A separação dos poderes consiste, então, num verdadeiro diferencial na organização estatal, possuindo desdobramentos sociais tão pertinentes que a Declaração dos Direitos do Homem e do Cidadão, aprovada na França revolucionária de 1789, no seu artigo 16, considera que “qualquer sociedade na qual não esteja assegurada [...] a separação dos poderes, não tem Constituição”[7].

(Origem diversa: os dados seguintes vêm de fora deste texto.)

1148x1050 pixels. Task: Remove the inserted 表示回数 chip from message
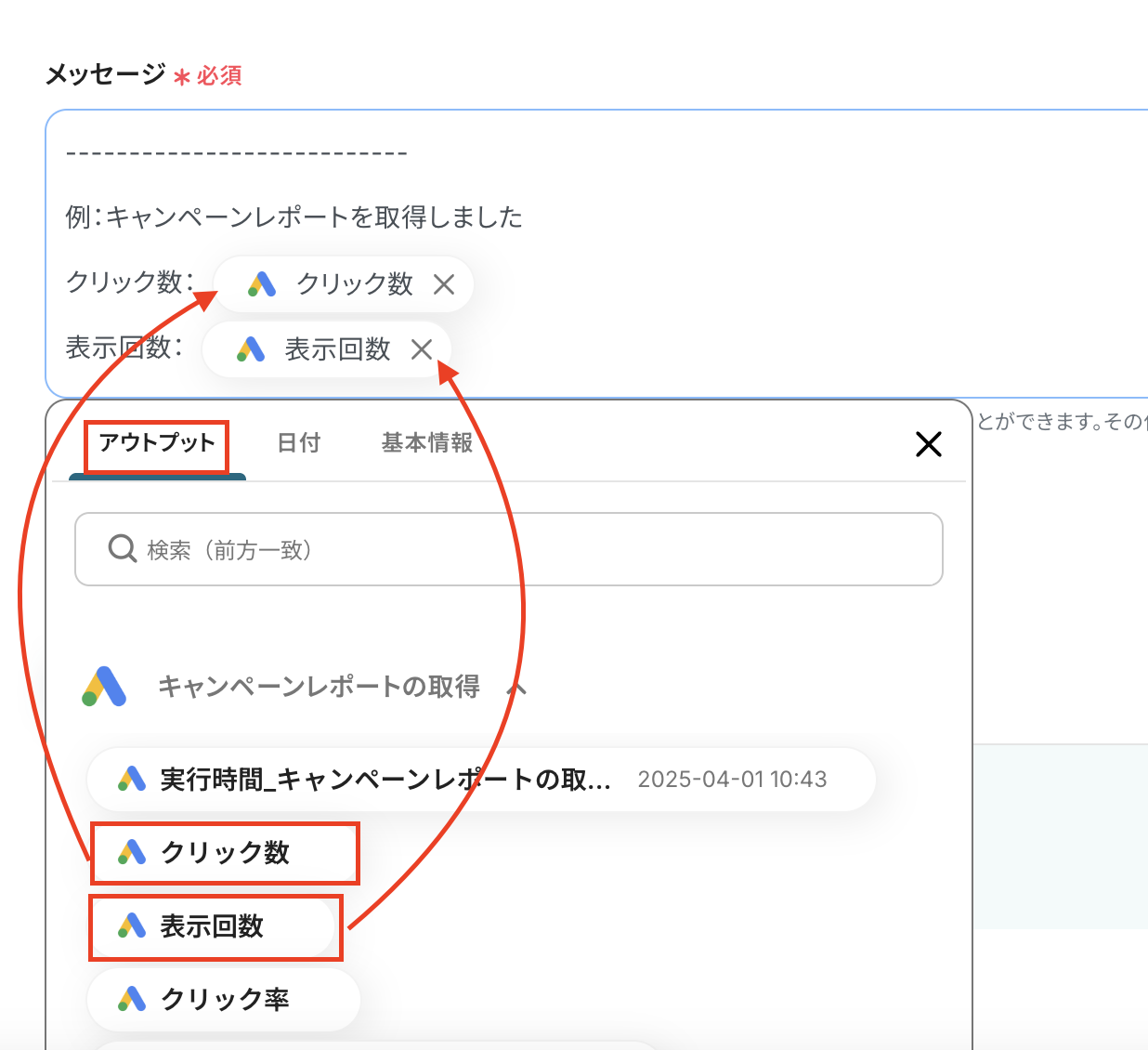422,349
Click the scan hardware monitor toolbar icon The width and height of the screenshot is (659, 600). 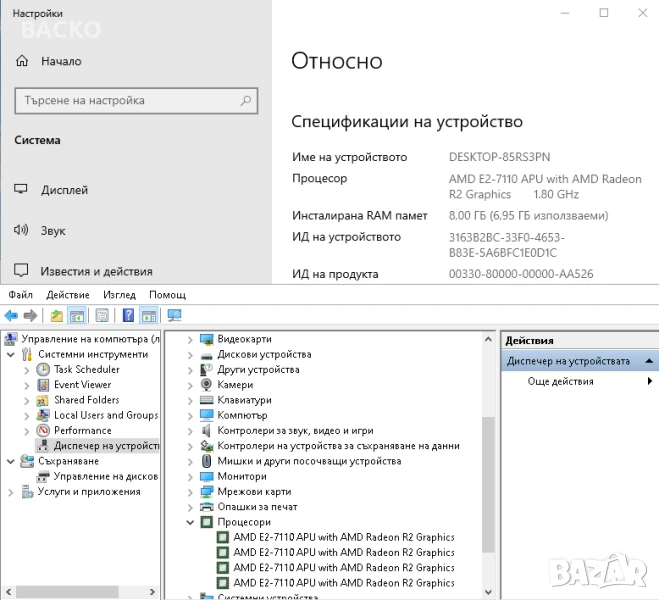point(175,316)
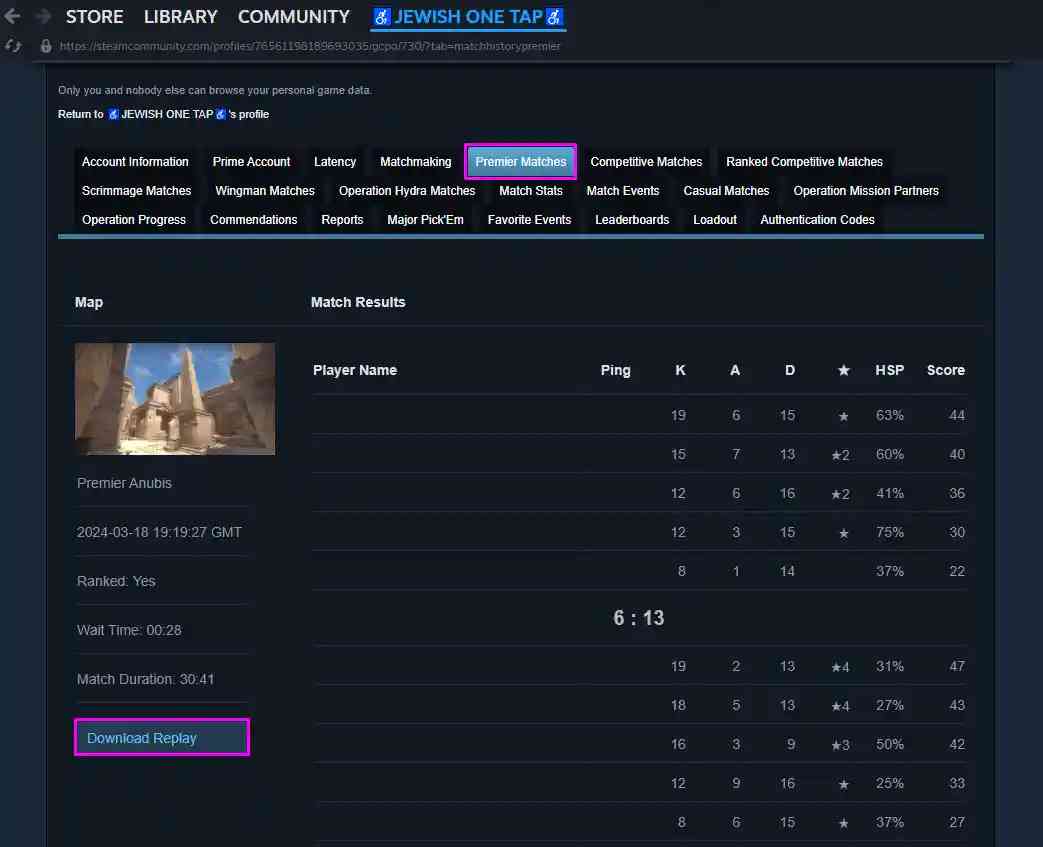Screen dimensions: 1043x847
Task: Click the reload icon beside the address bar
Action: 14,46

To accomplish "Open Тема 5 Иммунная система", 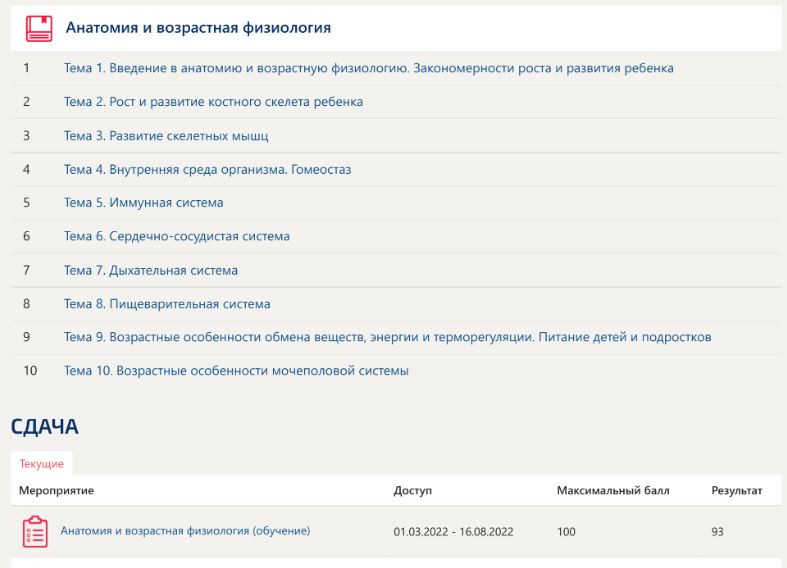I will point(143,203).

Muito interessante é o elo que pode ser feito nesse momento com a concepção sociológica de Constituição. Ao distinguir a Constituição escrita, mera folha de papel[8], da Constituição real, Lassalle defende a existência dos “fatores reais do poder”, que consistiriam nos poderes sociais existentes de fato, os quais informam e determinam como as leis e as instituições jurídicas devem ser, independentemente da positivação na Constituição, e fortes o bastante para atribuírem ou retirarem a supremacia e força normativa da Constituição, por subsistirem sem ela[9]. Para esse autor,
os problemas constitucionais não são problemas de direito, mas de poder; a verdadeira Constituição de um país sòmente tem por base os fatôres reais e efetivos do poder que naquele país regem, e as Constituição escritas não têm valor nem são duráveis a não ser que exprimam fielmente os fatôres do poder que imperam na realidade social: eis aí os critérios fundamentais que devemos sempre lembrar.[10]

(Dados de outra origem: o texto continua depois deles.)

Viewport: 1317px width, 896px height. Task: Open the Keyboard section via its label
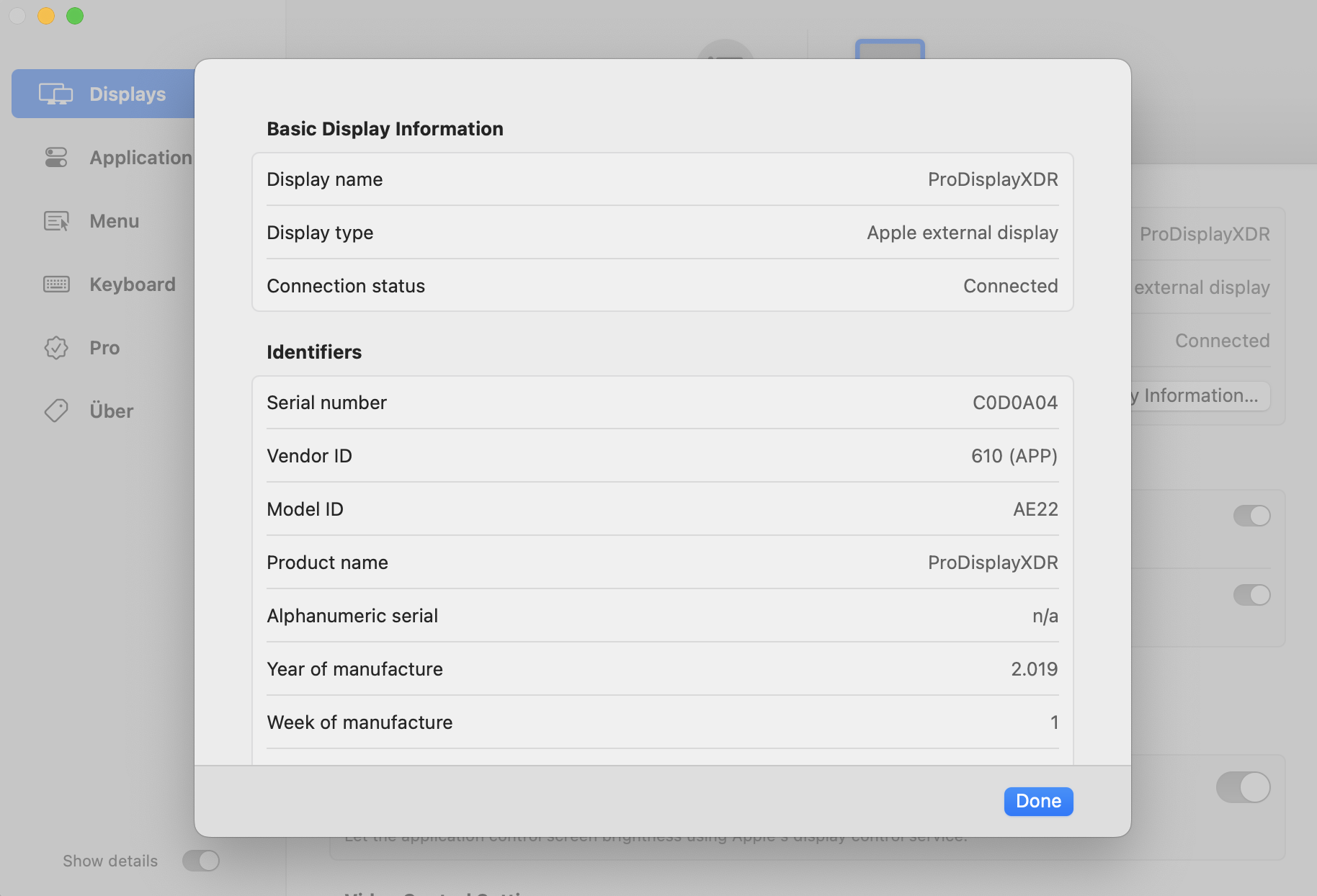[133, 285]
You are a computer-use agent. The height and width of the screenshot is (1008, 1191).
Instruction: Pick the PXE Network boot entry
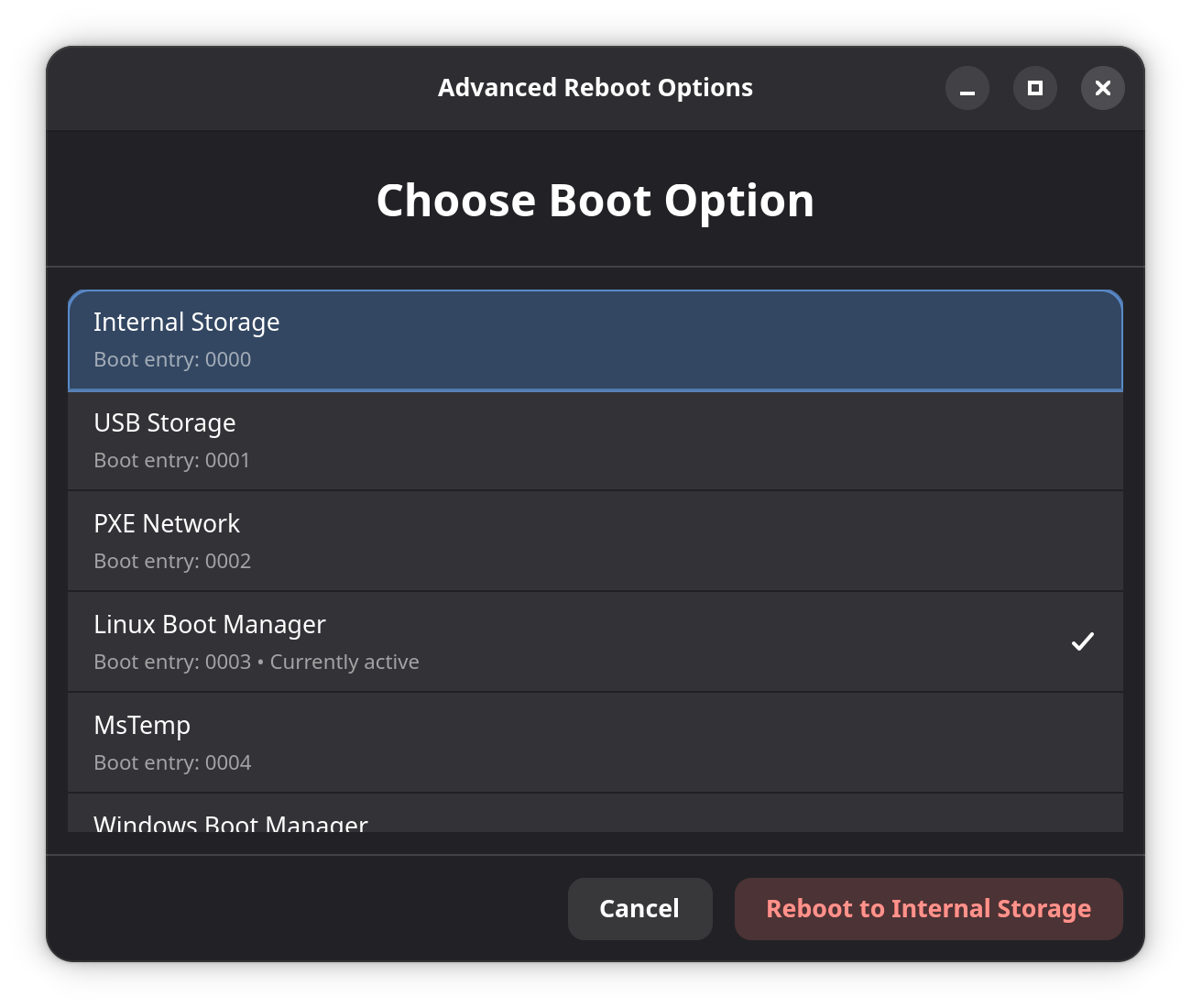(x=596, y=542)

Exatamente pela necessidade de limitar os fatores reais do poder, como meio de garantir os valores da liberdade e da segurança, é que foi concebido o princípio da separação dos poderes. Logo, contradizendo a concepção sociológica de Constituição, a Revolução Francesa não só demonstrou a possibilidade de rompimento com o poder absoluto como, ao determinar a sua divisão, consagrou que não há Constituição sem separação dos poderes.
III. Considerações finais
Assim, diante do contexto sociopolítico na França em 1789, que exigia a imposição de limites à incidência da força estatal, concluem-se os apontamentos acerca do princípio da separação dos poderes retomando a sua finalidade histórica de conter o poder, dividindo-o, para garantir os valores liberdade e segurança.

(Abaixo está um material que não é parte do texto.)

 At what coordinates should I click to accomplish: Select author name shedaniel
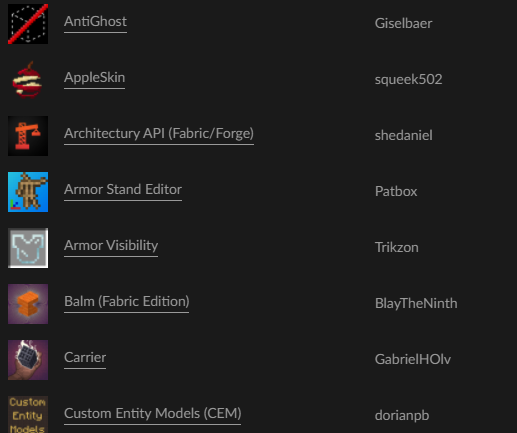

[1] A divisão política em castas era exercida também nos Estados Gerais, órgão legislativo subordinado, por certo, ao monarca, entendido como a mais alta organização corporativa da sociedade no Antigo Regime e que representavam o reino diante do rei. Os Estados Gerais, compostos por representantes eleitos pelo clero, pela nobreza e pelo terceiro estado, não eram convocados desde 1614, malgrado o rei tenha tentado fazê-lo por duas vezes, mas recuara em virtude das pressões políticas de clero e nobreza.
[2] SIEYÈS, Emmanuel Joseph. A constituinte burguesa: Qu’est-ce que le Tiers État? 4. ed. Rio de Janeiro: Lúmen Júris, 2001, p. 9.
[3] MONTESQUIEU, Charles de Secondant, Baron de. O espírito das leis. 2. ed. São Paulo: Martins Fontes, 2000, p. 167-168.
[4] Ibidem, p. 168.
[5] ZAFFARONI, Eugenio Raul. Poder judiciário: crises, acertos e desacertos. Trad. Juarez Tavares. São Paulo: Revista dos Tribunais, 1995, p. 81-82.
[6] HOLANDA, Sérgio Buarque de. Introdução a democracia. 18 de setembro de 1951. Disponível em: <http://almanaque.folha.uol.com.br/sergiobuarque_democracia.htm>. Acesso em: 20 mar. 2013.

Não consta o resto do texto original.